Regarding institution decisions, the Director is statutorily required to decide whether to institute within three months after the patent owner files its Preliminary Response. The Plan for Orderly Shutdown indicates that the Board might issue a stay order for these cases, but it is unclear what authority the Board has to issue such an order. It is more likely that we may see stays issued in cases prior to filing of preliminary responses. If the Board institutes trial more than three months after the patent owner Preliminary Response, the patent owner might consider a challenge to the Board’s statutory authority to institute the proceeding after the statutory deadline has passed.

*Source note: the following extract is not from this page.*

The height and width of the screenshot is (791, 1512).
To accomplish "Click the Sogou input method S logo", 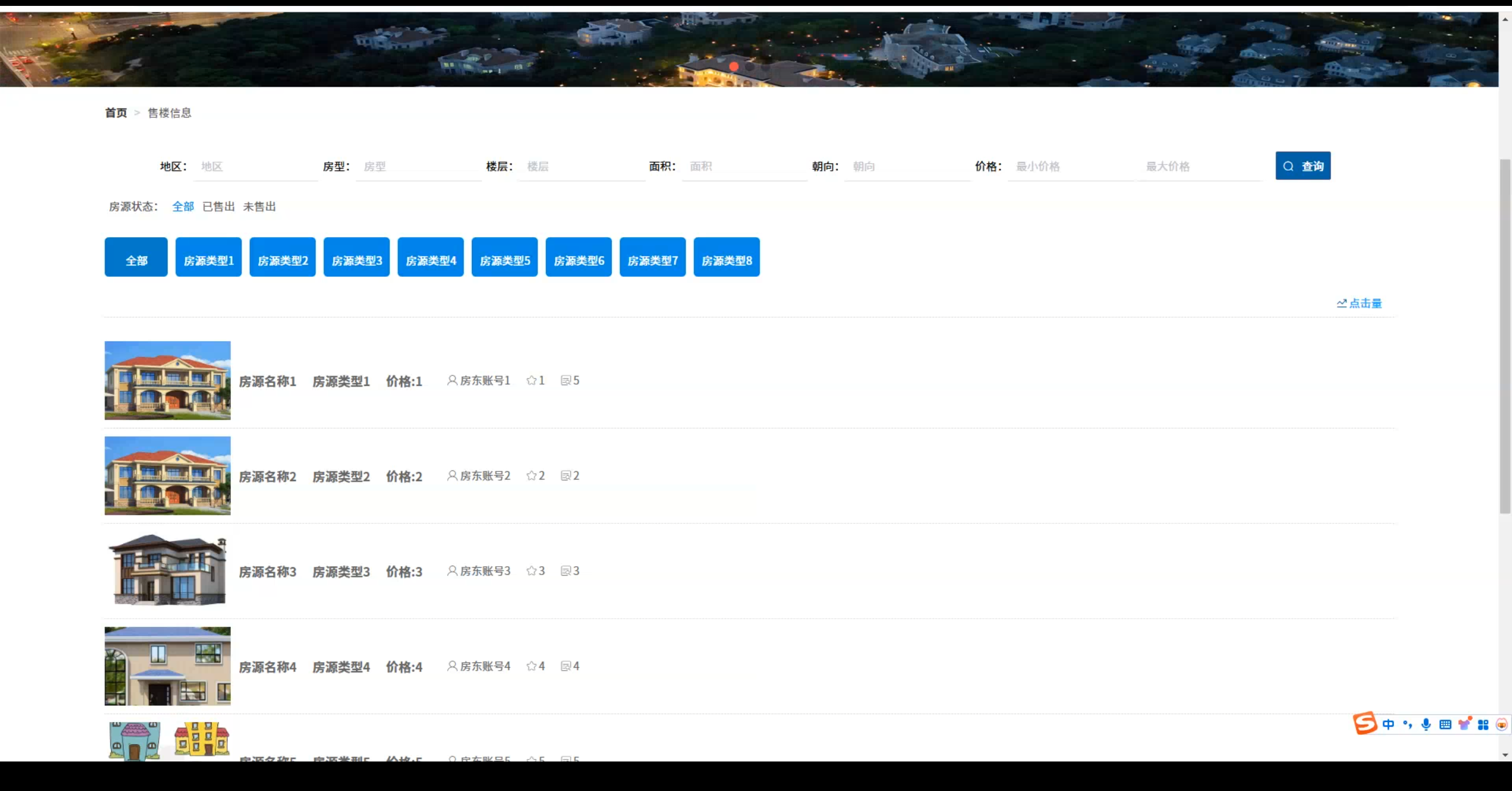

Because the three judges assigned to each proceeding would not be available during the shutdown, any oral arguments scheduled during the PTAB Shutdown would need to be rescheduled. Given the volume of arguments, this could create scheduling difficulties, and we will likely see more arguments scheduled at other offices, including Denver, Dallas, Silicon Valley, and Detroit.

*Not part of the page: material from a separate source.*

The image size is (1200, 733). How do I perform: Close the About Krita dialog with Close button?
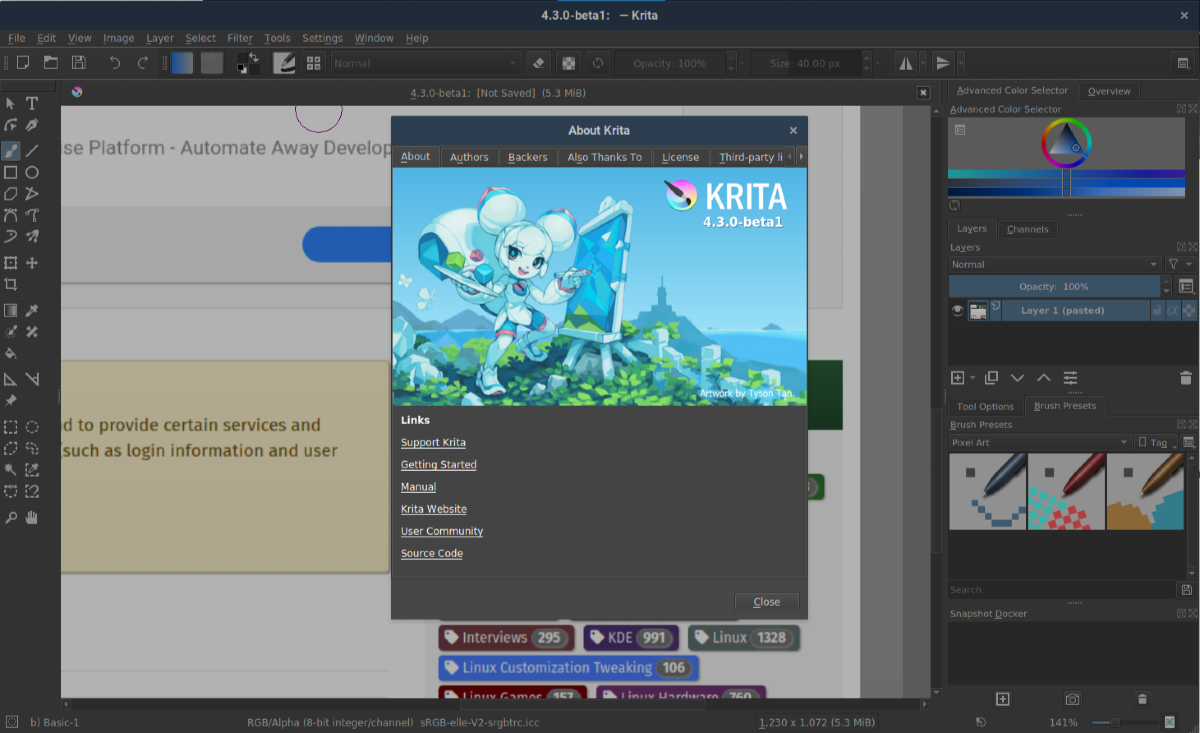766,602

Finally, action on requests for motions or sur-replies is likely to be slower and more complicated during a shutdown. The Board requires parties to request leave to file such motions. These requests would likely need to be addressed by the two non-furloughed judges, who most likely are not assigned to the case. Therefore, we expect that responses to requests will be significantly delayed. If a patent owner or Petitioner requests additional discovery and the Board is not able to rule on the request, the patent owner or Petitioner might need to file its substantive paper without the additional discovery. The parties should be careful to build as much of a record as is feasible under the conditions and to preserve their arguments. At the end of the shutdown, the parties could request additional briefing to incorporate the additional discovery into their arguments. Also, the ability to reach a judge to resolve a discovery dispute during depositions could be difficult. Therefore, parties should build a record to protect their rights if a judge cannot be reached, for example, stating on the record that a deposition open based on the unresolved question or issue for the Board.

  • Instituted Cases

Approximately 50 PTAB proceedings are currently within one month of the statutory one-year deadline for the Board to issue a final written decision. In these cases, the Board might need to exercise its authority under 35 U.S.C. § 316(a)(11) to extend that deadline by as much as six months. However, if the shutdown extends longer than six months, the PTAB may be forced to stay cases to provide adequate time for the assigned panel to consider the merits of the cases. Again, the Plan for Orderly Shutdown indicates that the Board might issue a stay order “to maintain the status quo . . . as the preset deadlines pass,” but the Board’s authority to do so is unclear. Under the AIA, the PTAB’s only express authority to stay an IPR proceeding comes under § 315(d) when there are multiple proceedings involving the same patent. If the PTAB issues a final written decision more than 18 months after institution as a result of a stay order “to maintain the status quo,” the losing party might consider challenging the PTAB’s authority to issue such a decision.